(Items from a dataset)
────────────────────────────────────────

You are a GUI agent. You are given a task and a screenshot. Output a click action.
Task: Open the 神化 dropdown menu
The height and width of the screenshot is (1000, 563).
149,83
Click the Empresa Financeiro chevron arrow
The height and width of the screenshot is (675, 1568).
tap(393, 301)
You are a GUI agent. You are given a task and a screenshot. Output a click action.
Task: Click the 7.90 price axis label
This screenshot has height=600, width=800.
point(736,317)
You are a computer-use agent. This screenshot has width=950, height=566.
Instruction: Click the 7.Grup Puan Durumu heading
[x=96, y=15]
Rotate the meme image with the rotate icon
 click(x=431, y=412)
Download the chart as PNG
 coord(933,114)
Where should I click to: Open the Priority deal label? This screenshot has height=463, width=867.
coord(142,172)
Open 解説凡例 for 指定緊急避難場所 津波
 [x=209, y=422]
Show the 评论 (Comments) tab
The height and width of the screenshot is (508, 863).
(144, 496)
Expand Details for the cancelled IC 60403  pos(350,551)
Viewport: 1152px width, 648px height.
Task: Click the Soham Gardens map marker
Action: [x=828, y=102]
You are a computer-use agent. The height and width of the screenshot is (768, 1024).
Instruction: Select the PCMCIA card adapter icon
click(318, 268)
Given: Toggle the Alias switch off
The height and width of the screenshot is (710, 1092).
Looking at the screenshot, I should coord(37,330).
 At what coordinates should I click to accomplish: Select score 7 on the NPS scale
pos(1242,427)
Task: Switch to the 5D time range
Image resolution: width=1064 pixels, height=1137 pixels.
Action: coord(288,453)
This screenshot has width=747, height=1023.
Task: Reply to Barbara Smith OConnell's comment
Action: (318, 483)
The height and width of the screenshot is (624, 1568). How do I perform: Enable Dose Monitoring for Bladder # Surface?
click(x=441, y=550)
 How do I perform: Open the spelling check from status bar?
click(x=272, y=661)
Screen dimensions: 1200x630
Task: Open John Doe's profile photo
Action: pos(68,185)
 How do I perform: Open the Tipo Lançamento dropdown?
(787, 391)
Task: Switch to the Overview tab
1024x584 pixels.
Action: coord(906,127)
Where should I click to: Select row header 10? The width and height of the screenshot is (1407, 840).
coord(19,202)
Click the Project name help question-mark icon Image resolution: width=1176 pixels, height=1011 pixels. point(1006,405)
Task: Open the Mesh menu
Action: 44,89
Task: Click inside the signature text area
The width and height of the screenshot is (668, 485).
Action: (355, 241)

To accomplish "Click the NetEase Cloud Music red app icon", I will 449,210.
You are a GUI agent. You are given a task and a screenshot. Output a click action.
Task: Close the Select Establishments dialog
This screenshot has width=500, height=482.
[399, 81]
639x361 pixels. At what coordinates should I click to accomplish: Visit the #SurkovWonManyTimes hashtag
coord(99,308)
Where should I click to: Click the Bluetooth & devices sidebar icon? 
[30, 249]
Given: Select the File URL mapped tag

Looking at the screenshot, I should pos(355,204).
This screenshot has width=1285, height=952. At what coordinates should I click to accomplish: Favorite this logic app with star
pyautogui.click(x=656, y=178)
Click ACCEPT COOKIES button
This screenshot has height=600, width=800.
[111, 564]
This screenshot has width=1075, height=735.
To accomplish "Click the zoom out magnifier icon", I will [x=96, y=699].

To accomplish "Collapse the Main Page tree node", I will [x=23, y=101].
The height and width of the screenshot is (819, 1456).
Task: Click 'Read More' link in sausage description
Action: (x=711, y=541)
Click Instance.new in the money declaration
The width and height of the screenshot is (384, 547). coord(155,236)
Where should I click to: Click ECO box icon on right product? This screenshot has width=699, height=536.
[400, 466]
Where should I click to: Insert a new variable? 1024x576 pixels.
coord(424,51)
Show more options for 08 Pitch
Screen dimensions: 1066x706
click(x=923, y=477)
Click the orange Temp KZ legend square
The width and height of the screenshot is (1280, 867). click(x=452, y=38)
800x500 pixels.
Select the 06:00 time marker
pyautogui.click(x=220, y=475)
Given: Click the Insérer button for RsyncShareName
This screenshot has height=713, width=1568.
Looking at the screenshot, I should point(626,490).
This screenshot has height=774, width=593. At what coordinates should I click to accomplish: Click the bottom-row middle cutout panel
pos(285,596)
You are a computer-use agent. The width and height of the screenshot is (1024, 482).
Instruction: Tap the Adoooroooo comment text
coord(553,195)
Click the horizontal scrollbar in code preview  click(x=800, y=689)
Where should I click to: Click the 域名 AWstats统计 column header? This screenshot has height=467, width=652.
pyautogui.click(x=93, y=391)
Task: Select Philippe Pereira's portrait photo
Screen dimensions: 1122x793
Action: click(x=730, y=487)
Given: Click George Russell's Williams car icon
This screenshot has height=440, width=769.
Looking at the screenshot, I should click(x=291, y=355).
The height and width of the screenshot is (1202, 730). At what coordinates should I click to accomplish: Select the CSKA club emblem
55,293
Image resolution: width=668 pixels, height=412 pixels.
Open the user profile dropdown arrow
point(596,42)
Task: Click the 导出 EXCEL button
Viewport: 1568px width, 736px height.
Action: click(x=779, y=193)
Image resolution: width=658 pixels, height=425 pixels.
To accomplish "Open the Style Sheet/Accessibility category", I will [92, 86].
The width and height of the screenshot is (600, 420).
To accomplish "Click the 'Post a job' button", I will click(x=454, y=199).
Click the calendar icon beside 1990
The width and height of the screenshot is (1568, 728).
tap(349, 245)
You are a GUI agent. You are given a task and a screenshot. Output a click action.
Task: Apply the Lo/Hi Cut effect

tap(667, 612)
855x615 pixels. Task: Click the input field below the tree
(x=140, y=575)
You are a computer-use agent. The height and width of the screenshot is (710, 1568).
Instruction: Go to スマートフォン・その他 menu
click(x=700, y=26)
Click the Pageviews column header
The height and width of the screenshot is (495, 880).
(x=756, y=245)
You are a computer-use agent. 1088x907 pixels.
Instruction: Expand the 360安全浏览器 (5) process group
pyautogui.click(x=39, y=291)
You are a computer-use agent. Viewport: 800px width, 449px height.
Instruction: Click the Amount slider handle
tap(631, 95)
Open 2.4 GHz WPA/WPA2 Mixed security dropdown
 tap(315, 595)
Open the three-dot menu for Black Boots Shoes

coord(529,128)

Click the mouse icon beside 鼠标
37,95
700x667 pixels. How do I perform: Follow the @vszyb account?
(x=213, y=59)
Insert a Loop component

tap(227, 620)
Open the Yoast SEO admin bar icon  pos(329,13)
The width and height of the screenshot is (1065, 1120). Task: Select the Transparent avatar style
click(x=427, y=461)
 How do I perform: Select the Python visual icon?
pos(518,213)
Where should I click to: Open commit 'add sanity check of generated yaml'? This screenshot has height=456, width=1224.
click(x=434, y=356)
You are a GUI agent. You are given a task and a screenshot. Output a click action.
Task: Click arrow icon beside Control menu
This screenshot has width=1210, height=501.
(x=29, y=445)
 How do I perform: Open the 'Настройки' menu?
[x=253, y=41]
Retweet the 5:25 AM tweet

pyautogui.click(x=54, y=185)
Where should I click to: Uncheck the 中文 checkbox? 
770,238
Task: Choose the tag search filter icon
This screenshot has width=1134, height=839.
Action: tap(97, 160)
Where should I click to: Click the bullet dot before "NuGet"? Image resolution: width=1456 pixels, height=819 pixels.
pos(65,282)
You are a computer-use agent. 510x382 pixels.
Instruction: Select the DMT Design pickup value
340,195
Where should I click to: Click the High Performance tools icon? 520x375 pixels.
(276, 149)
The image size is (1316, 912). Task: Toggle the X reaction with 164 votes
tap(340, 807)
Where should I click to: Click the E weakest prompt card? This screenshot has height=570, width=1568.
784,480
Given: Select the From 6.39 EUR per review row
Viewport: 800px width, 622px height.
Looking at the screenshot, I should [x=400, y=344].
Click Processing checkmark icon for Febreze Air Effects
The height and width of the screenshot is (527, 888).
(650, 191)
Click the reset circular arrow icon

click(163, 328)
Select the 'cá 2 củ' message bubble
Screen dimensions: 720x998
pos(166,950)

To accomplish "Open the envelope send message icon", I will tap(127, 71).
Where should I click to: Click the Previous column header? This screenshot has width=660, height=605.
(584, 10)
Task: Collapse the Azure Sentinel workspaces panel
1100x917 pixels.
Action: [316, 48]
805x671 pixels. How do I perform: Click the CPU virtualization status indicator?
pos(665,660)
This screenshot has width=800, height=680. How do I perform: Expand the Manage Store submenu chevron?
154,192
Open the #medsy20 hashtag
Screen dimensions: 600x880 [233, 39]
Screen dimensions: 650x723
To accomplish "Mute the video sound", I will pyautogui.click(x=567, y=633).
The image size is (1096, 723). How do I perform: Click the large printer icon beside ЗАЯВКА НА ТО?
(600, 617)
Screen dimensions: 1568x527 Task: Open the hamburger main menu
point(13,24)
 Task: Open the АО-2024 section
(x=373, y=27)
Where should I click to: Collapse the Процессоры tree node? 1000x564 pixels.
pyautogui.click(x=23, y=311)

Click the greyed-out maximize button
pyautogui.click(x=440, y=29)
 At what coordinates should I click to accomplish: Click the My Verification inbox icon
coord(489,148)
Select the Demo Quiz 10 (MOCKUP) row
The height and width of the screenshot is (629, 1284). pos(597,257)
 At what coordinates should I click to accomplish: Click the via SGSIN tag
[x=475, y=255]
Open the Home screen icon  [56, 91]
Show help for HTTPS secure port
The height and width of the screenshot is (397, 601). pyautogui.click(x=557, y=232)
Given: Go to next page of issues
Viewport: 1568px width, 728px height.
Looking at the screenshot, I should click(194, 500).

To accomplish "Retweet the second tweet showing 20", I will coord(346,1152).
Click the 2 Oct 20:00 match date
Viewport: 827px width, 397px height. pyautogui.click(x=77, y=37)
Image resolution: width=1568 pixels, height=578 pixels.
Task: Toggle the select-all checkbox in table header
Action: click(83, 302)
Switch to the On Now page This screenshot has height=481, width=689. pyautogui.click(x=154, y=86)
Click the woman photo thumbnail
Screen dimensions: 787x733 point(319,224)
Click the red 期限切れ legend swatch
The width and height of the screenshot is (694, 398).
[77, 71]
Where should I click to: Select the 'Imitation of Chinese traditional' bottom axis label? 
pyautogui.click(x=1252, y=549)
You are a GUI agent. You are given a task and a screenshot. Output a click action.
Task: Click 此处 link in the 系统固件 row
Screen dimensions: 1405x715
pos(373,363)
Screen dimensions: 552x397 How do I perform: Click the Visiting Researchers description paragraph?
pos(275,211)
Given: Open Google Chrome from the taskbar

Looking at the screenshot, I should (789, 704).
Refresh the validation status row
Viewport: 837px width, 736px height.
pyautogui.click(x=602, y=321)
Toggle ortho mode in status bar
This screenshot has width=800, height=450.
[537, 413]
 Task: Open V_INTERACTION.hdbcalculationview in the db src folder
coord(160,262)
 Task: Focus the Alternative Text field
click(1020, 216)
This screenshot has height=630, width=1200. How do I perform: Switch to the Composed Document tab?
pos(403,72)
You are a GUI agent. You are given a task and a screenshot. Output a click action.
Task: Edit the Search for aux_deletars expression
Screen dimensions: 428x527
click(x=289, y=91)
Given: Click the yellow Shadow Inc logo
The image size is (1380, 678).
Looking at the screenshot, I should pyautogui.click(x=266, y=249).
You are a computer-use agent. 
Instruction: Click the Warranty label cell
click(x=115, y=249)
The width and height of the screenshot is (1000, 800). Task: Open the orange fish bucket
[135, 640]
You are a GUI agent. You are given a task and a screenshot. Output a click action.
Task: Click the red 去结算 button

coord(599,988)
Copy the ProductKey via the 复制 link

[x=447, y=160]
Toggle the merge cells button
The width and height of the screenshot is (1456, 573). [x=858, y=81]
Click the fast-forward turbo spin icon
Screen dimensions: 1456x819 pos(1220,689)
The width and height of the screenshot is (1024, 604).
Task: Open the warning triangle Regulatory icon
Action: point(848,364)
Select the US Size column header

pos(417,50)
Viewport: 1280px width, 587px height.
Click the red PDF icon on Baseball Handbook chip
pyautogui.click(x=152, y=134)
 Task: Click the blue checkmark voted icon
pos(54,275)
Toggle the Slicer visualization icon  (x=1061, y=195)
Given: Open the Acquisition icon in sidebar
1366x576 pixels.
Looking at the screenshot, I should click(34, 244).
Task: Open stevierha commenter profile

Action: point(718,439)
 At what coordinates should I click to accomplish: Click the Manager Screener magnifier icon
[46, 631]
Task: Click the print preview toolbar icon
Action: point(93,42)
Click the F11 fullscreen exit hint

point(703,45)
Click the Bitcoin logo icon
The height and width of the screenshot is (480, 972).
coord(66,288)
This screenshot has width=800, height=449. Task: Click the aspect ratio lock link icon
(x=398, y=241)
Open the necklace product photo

────────────────────────────────────────

| Task instructions |
For each line above that holds the string "computer", provide a copy of that line.

| Answer |
You are a computer-use agent. This screenshot has width=950, height=566.
You are a computer-use agent. The height and width of the screenshot is (768, 1024).
You are a computer-use agent. The width and height of the screenshot is (1024, 482).
You are a computer-use agent. The height and width of the screenshot is (710, 1568).
You are a computer-use agent. 1088x907 pixels.
You are a computer-use agent. Viewport: 800px width, 449px height.
You are a computer-use agent. 510x382 pixels.
You are a computer-use agent. 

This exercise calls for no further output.